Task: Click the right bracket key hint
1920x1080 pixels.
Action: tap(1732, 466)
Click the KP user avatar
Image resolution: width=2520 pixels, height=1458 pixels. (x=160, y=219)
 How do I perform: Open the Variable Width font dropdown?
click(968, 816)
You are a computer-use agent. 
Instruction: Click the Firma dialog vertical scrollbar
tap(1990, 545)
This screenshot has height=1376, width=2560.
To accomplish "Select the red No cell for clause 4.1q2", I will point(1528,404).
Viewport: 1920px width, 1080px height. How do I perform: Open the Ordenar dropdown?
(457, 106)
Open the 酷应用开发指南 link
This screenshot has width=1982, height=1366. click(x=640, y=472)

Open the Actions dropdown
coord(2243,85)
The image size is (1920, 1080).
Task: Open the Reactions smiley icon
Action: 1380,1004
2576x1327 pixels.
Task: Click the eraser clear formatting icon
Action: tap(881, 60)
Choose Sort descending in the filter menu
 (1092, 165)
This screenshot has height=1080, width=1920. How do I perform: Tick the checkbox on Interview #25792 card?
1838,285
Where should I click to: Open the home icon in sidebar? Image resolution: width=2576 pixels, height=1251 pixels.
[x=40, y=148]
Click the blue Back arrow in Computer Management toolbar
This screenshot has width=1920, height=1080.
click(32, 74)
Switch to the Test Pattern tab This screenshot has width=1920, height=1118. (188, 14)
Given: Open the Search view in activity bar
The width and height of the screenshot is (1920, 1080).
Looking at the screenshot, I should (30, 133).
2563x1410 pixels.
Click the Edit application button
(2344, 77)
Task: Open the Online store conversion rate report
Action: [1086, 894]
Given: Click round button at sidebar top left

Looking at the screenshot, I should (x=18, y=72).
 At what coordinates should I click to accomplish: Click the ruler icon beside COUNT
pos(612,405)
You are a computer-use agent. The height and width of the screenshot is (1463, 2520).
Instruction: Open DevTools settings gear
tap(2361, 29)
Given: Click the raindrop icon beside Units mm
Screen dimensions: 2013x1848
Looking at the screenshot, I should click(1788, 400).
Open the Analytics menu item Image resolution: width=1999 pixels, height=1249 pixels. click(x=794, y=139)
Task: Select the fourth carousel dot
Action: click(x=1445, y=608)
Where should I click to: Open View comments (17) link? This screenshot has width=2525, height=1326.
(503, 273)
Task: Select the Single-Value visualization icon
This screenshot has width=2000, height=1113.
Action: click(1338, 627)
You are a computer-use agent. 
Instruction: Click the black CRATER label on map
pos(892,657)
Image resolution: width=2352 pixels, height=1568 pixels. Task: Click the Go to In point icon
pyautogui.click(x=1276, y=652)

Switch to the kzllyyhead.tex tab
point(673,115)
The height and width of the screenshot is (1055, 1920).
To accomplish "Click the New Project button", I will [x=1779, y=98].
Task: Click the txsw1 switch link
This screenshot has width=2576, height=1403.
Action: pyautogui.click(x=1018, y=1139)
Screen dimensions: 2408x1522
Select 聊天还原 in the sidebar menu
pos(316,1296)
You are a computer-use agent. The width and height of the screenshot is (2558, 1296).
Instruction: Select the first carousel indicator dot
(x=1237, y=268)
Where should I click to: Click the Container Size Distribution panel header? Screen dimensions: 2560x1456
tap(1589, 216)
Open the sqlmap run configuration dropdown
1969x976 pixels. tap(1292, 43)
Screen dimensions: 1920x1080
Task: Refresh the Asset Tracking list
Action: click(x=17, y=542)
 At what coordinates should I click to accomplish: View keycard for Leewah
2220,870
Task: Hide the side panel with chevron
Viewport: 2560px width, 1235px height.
────
__What to do__: What lines hold the string "agent"? Pick them out of the data.

__Exercise result__:
You are a computer-use agent. 
You are a computer-use agent. The height and width of the screenshot is (1463, 2520).
You are a computer-use agent. 
You are a computer-use agent. The width and height of the screenshot is (2558, 1296).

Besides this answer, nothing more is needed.